Forces employed 198,228 personnel - including officers, civilian staff and PCSOs - at the end of September.

The tally fell by 6,201, or 3%, year-on-year - while it has dropped by more than 25,000 compared to a decade earlier.

It is the first time the total workforce figure has dipped below 200,000 since 2003.

Home Office figures showed an annual reduction of 2.2% in the number of police officers, which stood at 122,859 at the end of September.

This was a sharper fall than was seen in the previous two years, and continues a downward trend seen as constabularies face squeezes on their budgets.

Policing numbers have fallen under the spotlight again in recent weeks.

Earlier this month, Britain's most senior police officer declared that the "warning lights are flashing" over crime.

Metropolitan Police commissioner Sir Bernard Hogan-Howe raised the alarm after figures laid bare the scale of fraud and cyber crime and showed a jump in violent offences recorded by forces.

London Mayor Sadiq Khan has also warned it would become "near impossible" to maintain the number of officers on the capital's streets if the force was hit with further funding cuts.

Liberal Democrat Home Affairs spokesman Lord Paddick, a former senior Met Police officer, said: "The sheer scale and extent of these cuts is frightening.

"We are seeing police officers and staff cut from the front line when crimes such as robbery and knife crime are on the rise.
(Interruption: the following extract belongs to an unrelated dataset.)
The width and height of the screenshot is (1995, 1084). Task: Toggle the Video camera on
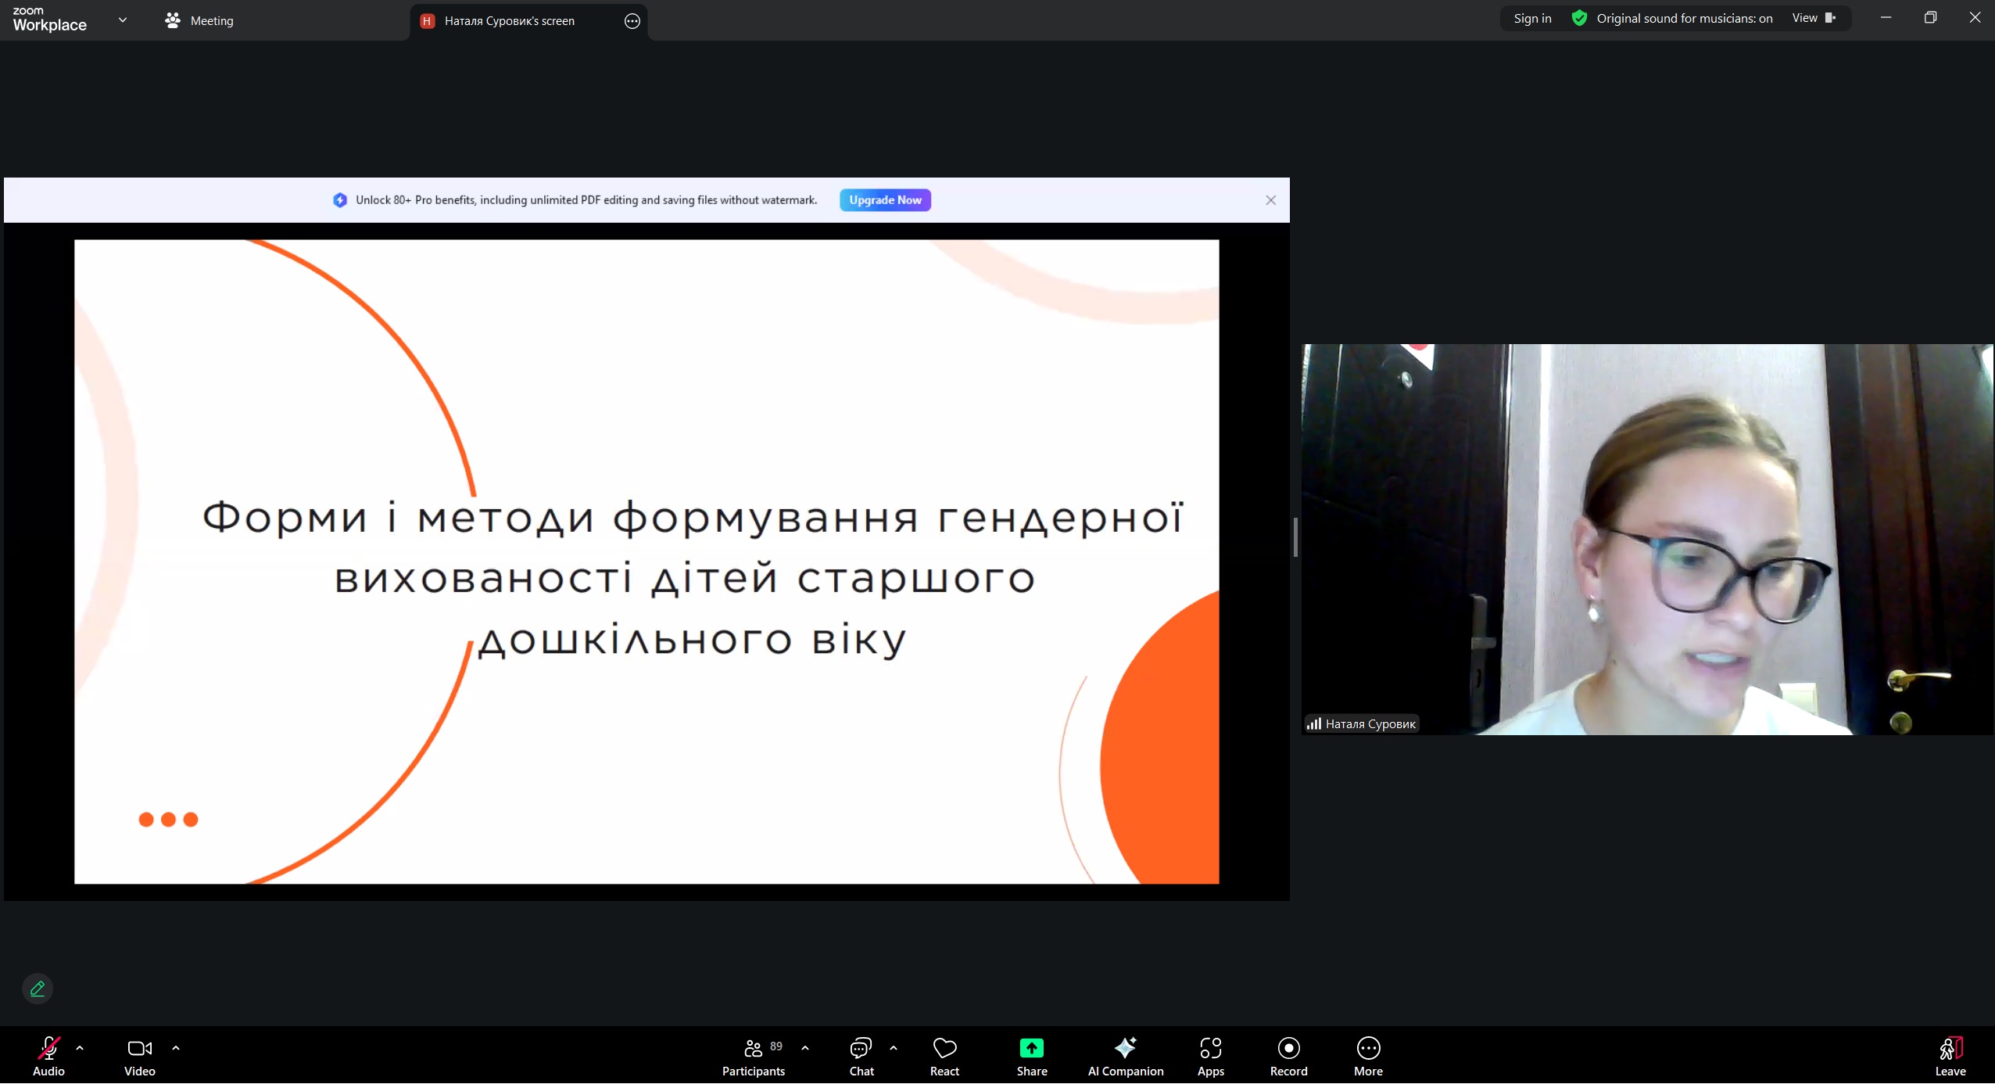(139, 1048)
"Cuts, like this, year on year to the police are not sustainable if we are to keep crime under control."

The Government insisted that police reform is working.

Policing Minister Brandon Lewis said: "Crimes traditionally measured by the Crime Survey for England and Wales have fallen by a third since 2010, to a record low.

"Through the 2015 Spending Review, this Government has protected police funding - and the public should be in no doubt that forces will continue to have the resources they need to cut crime and keep our communities safe."